- **To do**
Beginning with the line that contains "1753x793 pixels.", copy each subsequent line of the data below through the last one, including both ends but not the pictures.
══════════
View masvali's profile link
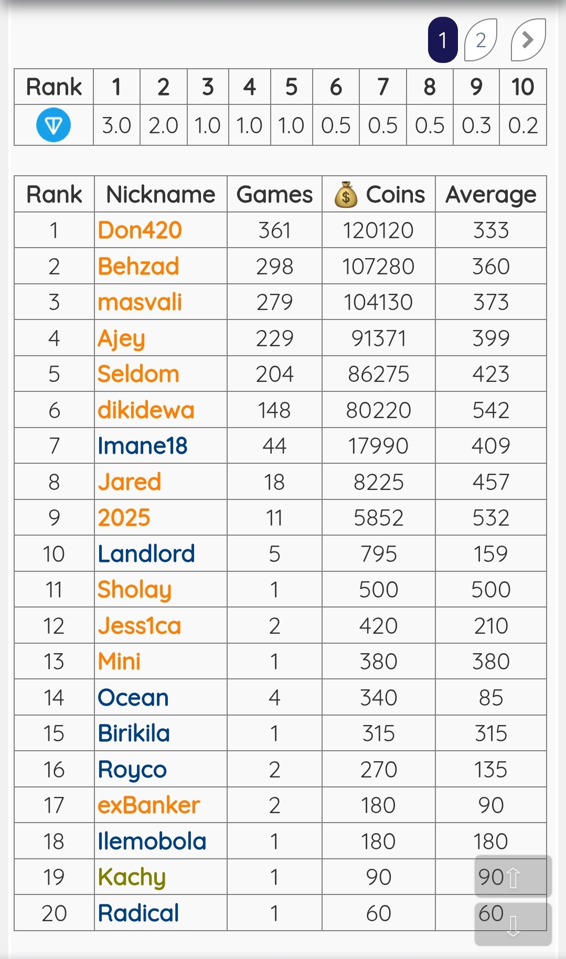 pyautogui.click(x=140, y=302)
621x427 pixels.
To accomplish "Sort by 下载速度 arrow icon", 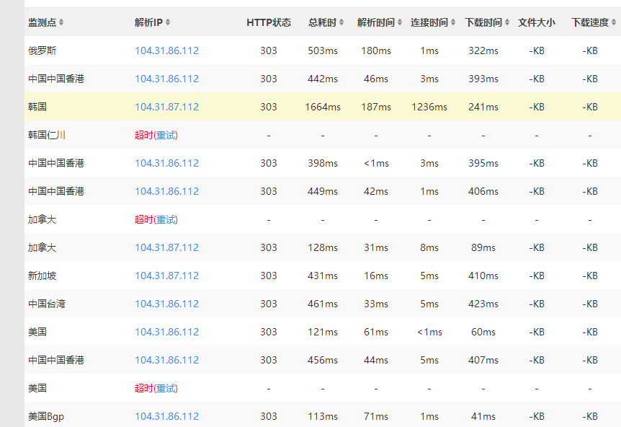I will click(614, 22).
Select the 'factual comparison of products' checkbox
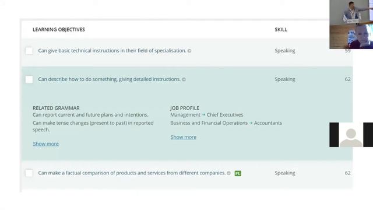Screen dimensions: 373x210 coord(29,173)
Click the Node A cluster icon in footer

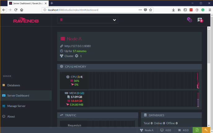[141, 130]
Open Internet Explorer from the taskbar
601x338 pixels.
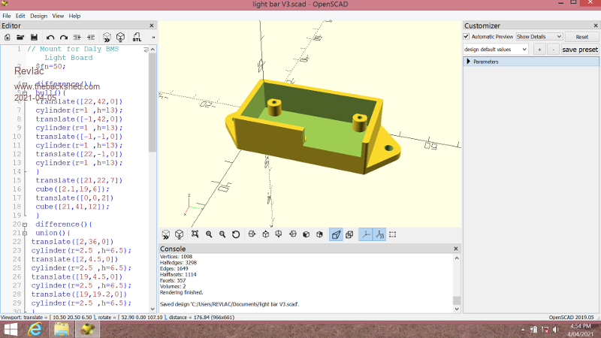[36, 329]
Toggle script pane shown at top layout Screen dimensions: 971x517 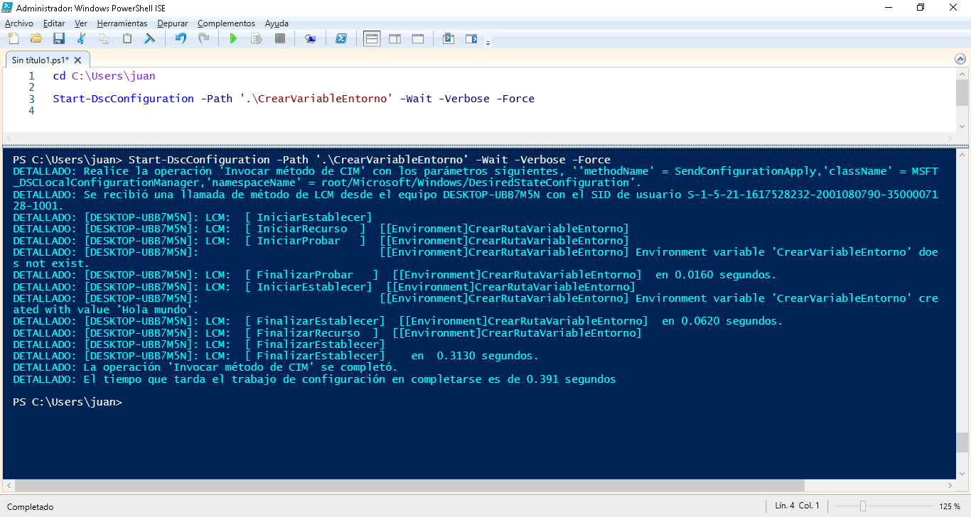pyautogui.click(x=372, y=38)
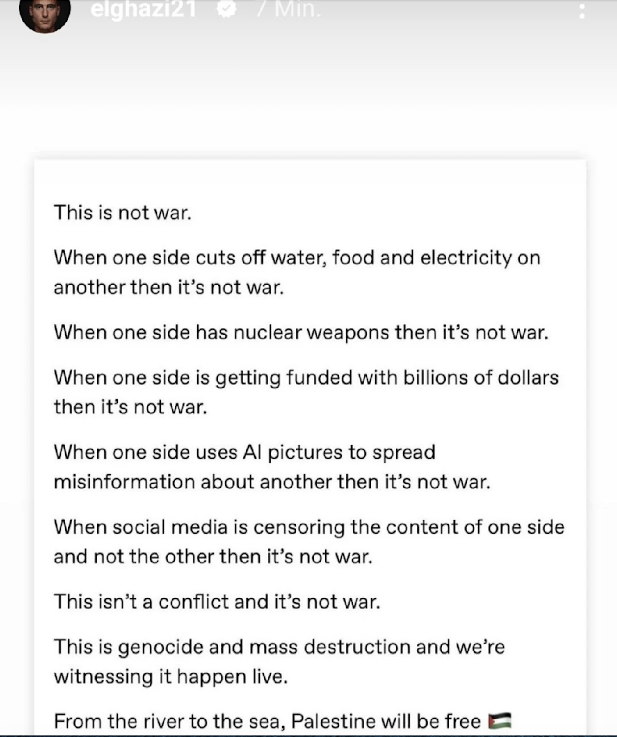The image size is (617, 737).
Task: Open the story poster's profile picture
Action: tap(44, 13)
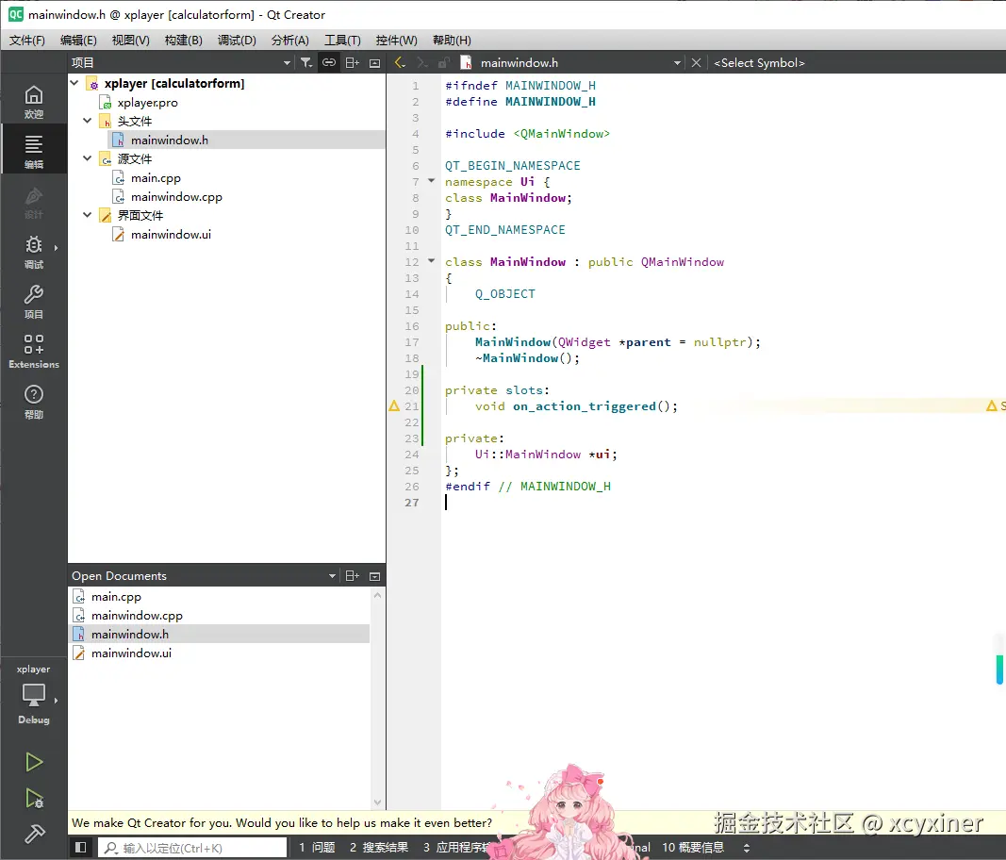Open the Help mode in sidebar
The image size is (1006, 860).
click(33, 401)
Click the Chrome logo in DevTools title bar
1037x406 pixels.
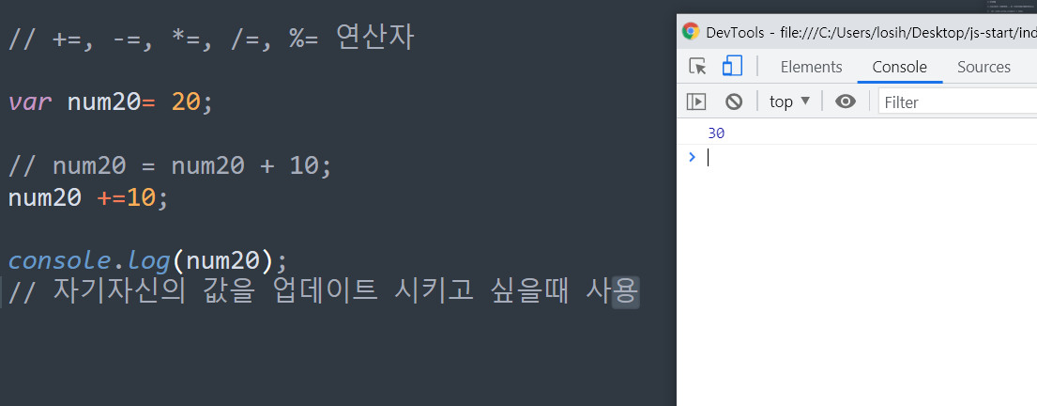click(691, 31)
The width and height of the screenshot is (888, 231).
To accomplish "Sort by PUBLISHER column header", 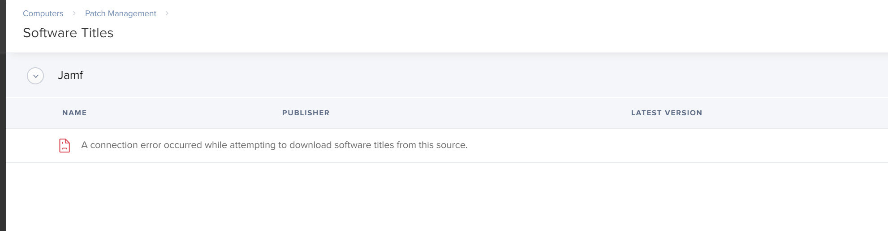I will [306, 113].
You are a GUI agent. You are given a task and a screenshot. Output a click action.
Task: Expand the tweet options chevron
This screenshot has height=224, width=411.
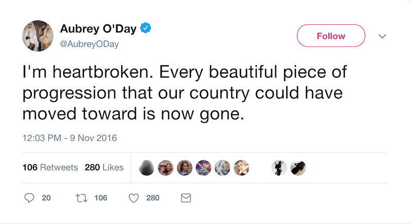(382, 36)
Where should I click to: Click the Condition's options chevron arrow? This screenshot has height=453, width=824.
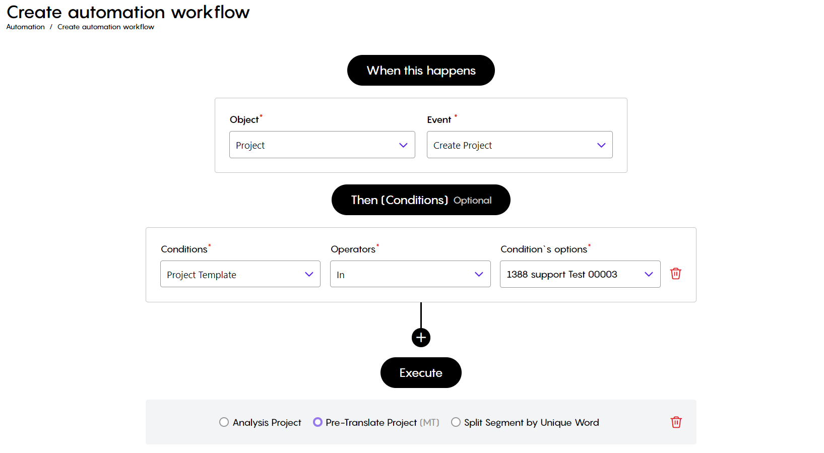(649, 274)
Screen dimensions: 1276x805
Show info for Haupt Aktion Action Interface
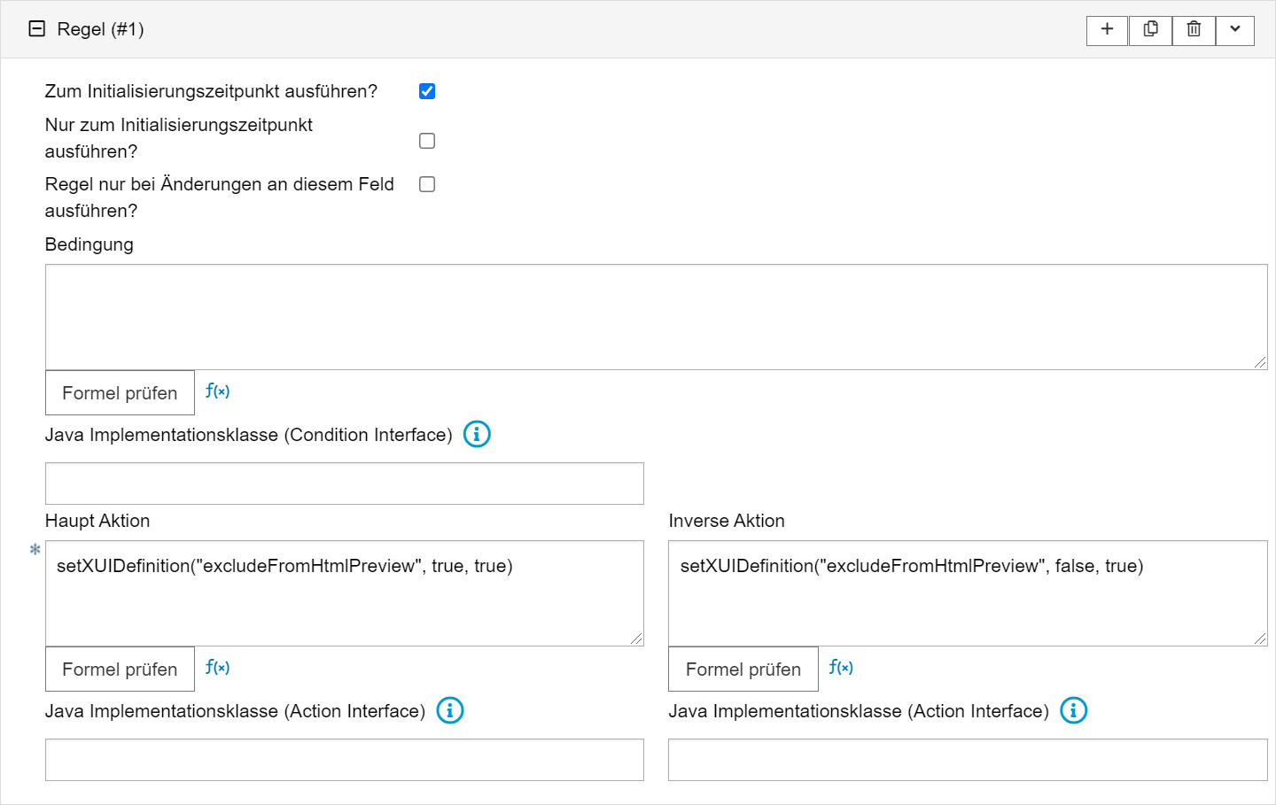[450, 711]
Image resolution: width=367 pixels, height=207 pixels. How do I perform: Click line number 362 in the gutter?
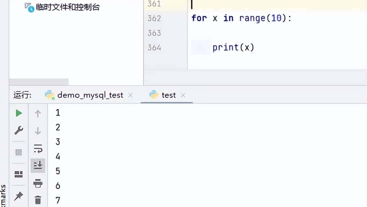(154, 18)
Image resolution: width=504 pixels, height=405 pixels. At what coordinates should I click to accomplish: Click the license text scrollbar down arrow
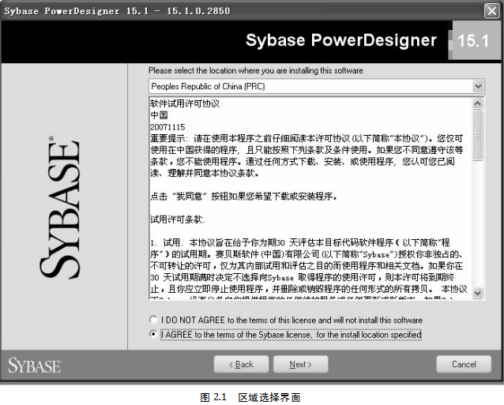coord(478,293)
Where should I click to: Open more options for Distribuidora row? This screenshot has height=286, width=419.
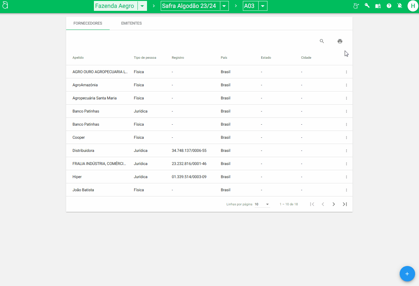click(346, 151)
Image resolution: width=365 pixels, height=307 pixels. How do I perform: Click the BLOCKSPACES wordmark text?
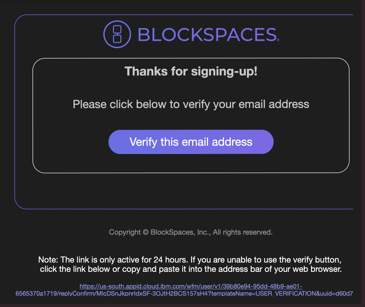click(207, 35)
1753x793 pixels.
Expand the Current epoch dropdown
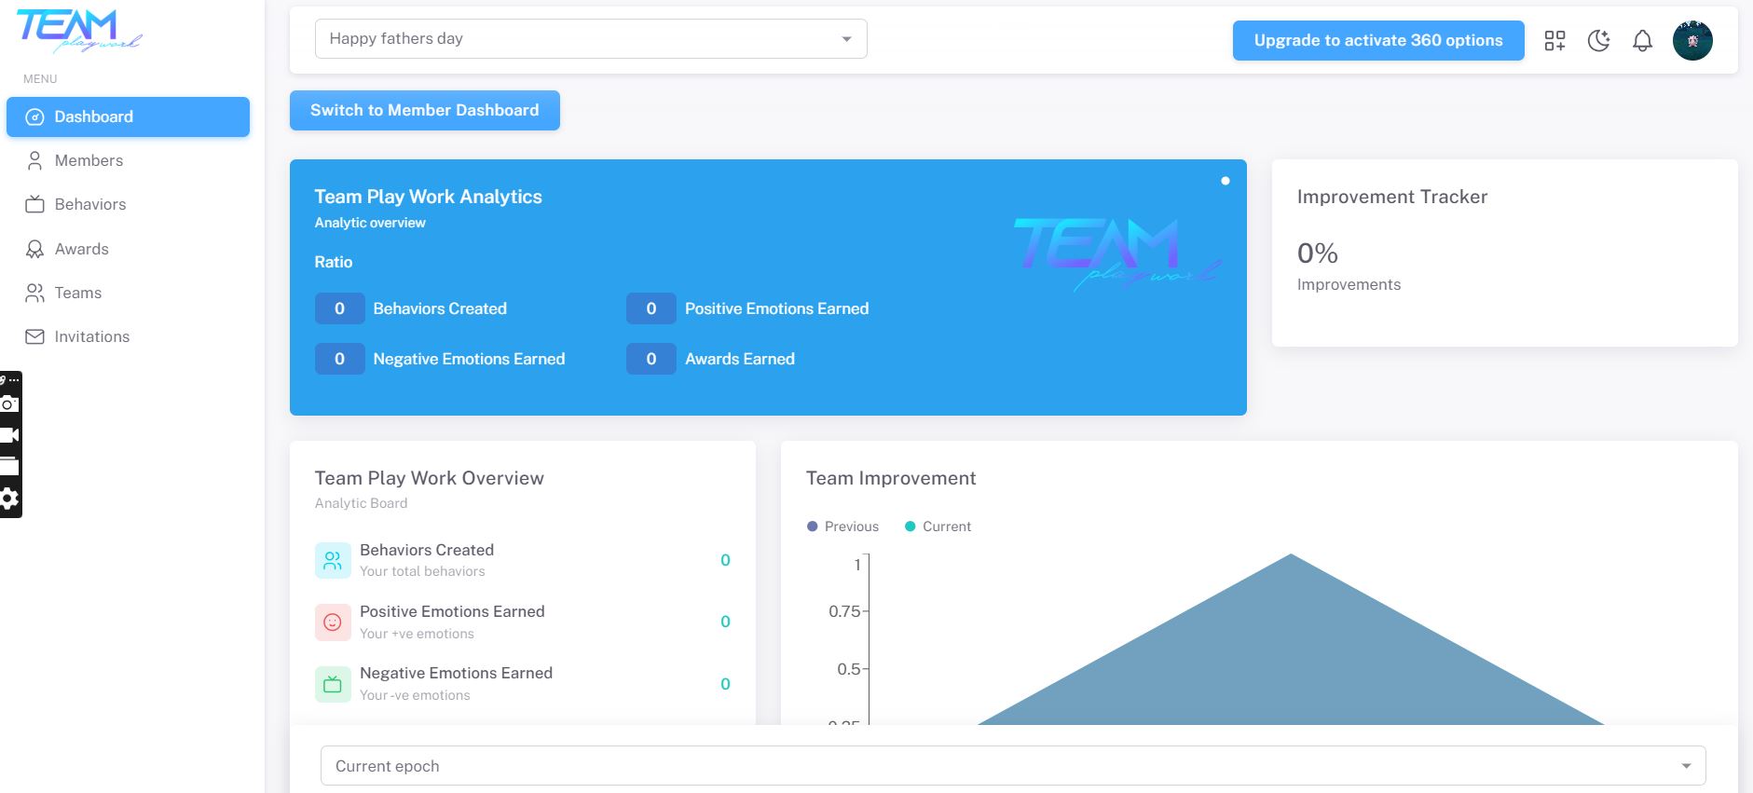(1013, 766)
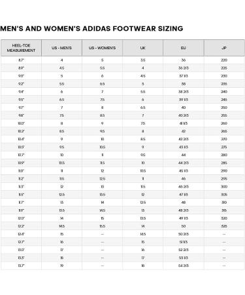The height and width of the screenshot is (295, 245).
Task: Click the JP column header
Action: 224,48
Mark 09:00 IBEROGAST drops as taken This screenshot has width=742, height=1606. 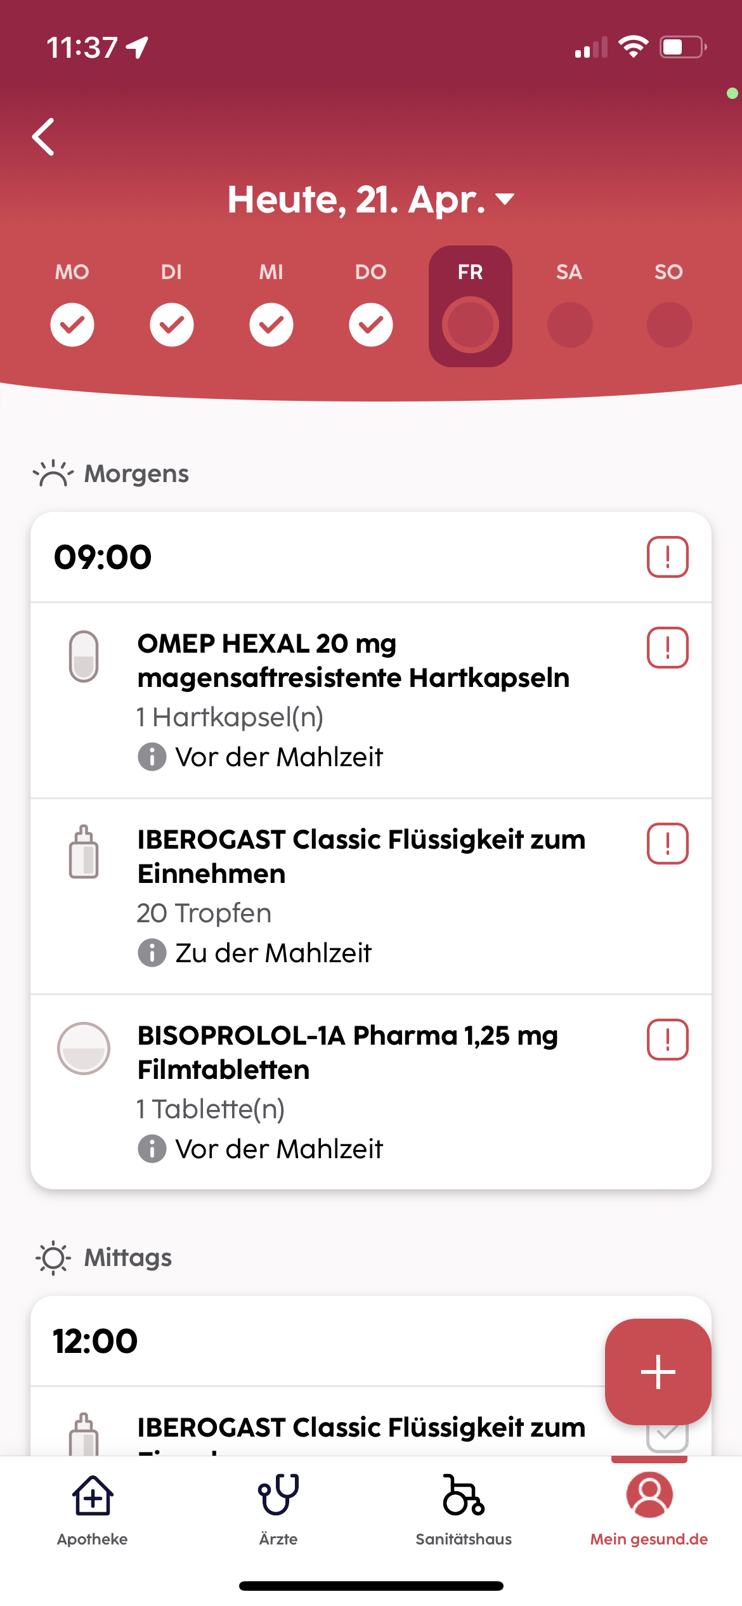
══════════
- **Solution below**
1753x793 pixels.
Expand the Current epoch dropdown
(1013, 766)
The height and width of the screenshot is (295, 245).
Task: Click the JP column header
Action: 224,48
Mark 09:00 IBEROGAST drops as taken This screenshot has width=742, height=1606. 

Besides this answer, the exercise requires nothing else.